According to a note which Tolkien wrote on "The Annals of Aman" (Morgoth's Ring p. 80) "There should not be supposed more than say 3 or at most 7 ever existed."
MithLuin wrote:I would accept this logic willingly, except for one detail. Legolas' father Thranduil is identified as having blond hair in The Hobbit. So, anything goes.
The other problem is that Turin was sometimes mistaken for an elf in Nargothrond.
Yes, of course. But there are people who do not accept this work as canonical because it was written so long after LotR. Meaning...it is in the same book as "The Problem of Ros," and that can't be canonical because Tolkien wrote "most of this fails." A weak argument at best, but you have to admit that it is ret-conning, and that the details of elvish reincarnation had not been worked out when the story was written. The reason it makes the list is because it is a question that frequently comes up.
Why didn't Elrond send Glorfindel with the Fellowship instead of Pippin? Not everyone likes Tolkien's answer to that!
It probably would be kind to dig up links for each of them
Vaevictis Asmadi wrote: I think I am confused about the purpose of the list of questions. I thought it was a sort of FAQ. But if the texts which have the information cannot be used at all, then I'm sorry I can't be helpful at all in answering them. I guess I don't understand then why the list of questions was posted?
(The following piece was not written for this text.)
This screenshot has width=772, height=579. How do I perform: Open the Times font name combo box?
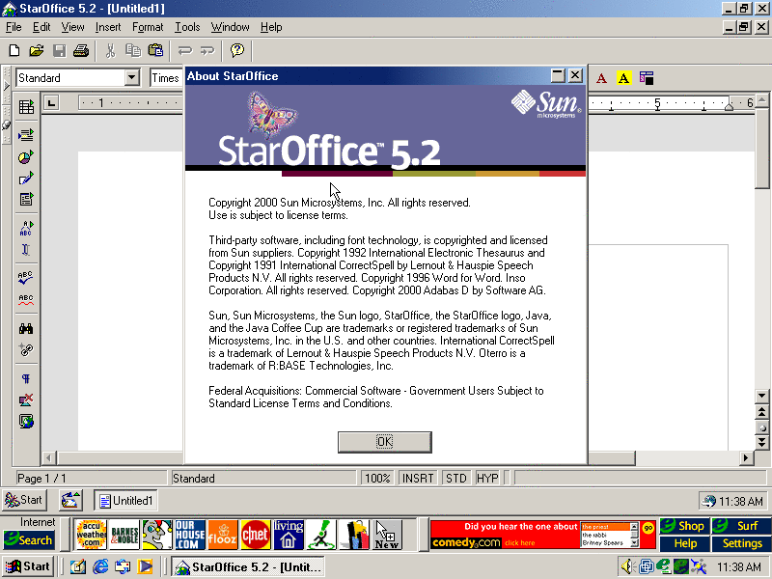click(x=166, y=78)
I know that none of these questions have 100% certain answers and some of them are pretty vague anyway, but I thought that the texts other than the Lord of the Rings are at least considered to have some weight.
I will venture an answer to this one . A quote from the Readers's Companion, p. xli:dna wrote:The only REAL mystery is why the death of Gorbadoc Brandybuck is recorded as 1363, when he was clearly hosting Drogo and Primula at the time of their deaths in 1380...
In a letter to his publishers in 1967, Tolkien wrote:Personally I have ceased to bother about these minor 'discrepancies', since if the genealogies and calendars etc. lack versimilitude it is in their general excessive accuracy: as compared with real annals or genealogies! Anyway the slips were few, have now mostly been removed, and the discovery of what remains seems an amusing pastime!
I would accept this logic willingly, except for one detail. Legolas' father Thranduil is identified as having blond hair in The Hobbit. So, anything goes.
Yes... but when he wrote the Hobbit, he didn't even intend it to take place in Middle-Earth. He only connected the Hobbit to Middle-Earth when he wrote the Lord of the Rings
I dunno, Kez , I think that Tom and Goldberry are complementary, but I don't think Old Man Willow has anything to do with them. He merely lives in the same woods.
truehobbit wrote:The Eagles are nothing that can "be used".
They are a heavenly power, and only come in when someone has tried their best and has thereby 'earned' help.